Often, housing news seems bleak. Low income tenants are subjected to deplorable living conditions, victims of domestic violence often find themselves choosing between staying in a violent home or becoming homeless, and renters whose landlords are in foreclosure don’t realize their right to stay in their homes. But a recent poll shows the American people are supportive of real solutions to our country’s housing challenges.
Nearly half the renters in the area of which Victoria, Texas is a part cannot afford to rent a modest two-bedroom apartment there at the Fair Market Rent. The Victoria Advcoate tells the story of how one woman and her granddaughter live on a low fixed income in a cheap apartment, where weak landlord-tenant laws and lax regulation can mean suffering for families who can’t afford better.
The shrinking supply of affordable housing means victims of domestic violence have fewer places to go when leaving unsafe relationships, according to RH Reality Check. The author says that “a national increase in the availability of both short-term shelters as well as long-term housing options” is essential to ensure that domestic violence survivors do not become homeless.

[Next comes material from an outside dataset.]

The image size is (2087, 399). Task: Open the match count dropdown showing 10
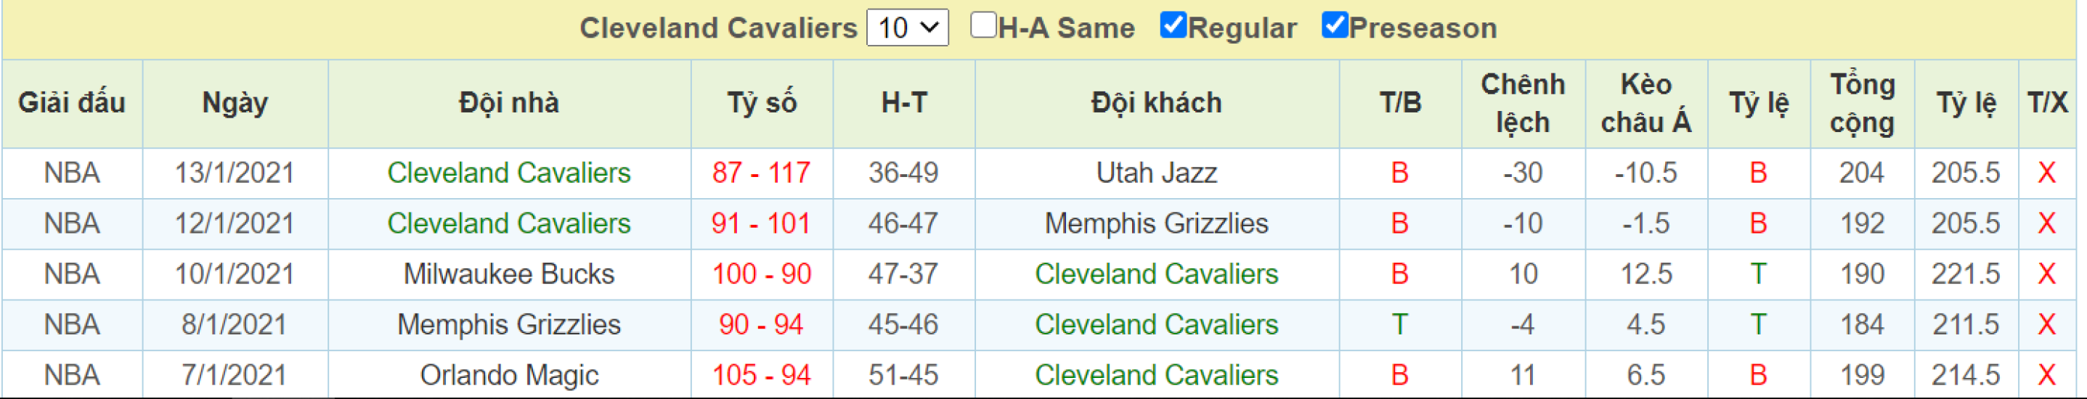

A British magazine for housers investigates the homelessness crisis in San Francisco and the work advocates are doing to solve it. Noting that NLIHC found San Francisco to be the most expensive metro area in the country to rent, the article points out that the shortage of affordable housing is the greatest impediment to ending homelessness for that city.
Multifamily Executive reports on new NLIHC research showing that renters still make up at least 40% of households impacted by foreclosure. Renters in low income and minority neighborhoods are disproportionately impacted by the foreclosure problem.
And now for the good news: Affordable Housing Finance, DSNews and Multifamily Executive all report on the poll released by NLIHC on October 9 that shows that the majority of Americans support modifying the mortgage interest deduction to make it more targeted to helping middle and low income households, and that 69% of Americans support federal government programs to support rental housing. NLIHC seeks to use the savings from mortgage interest tax reform to capitalize the National Housing Trust Fund, which, once funded, would build, rehabilitate and preserve affordable rental housing for the lowest income Americans.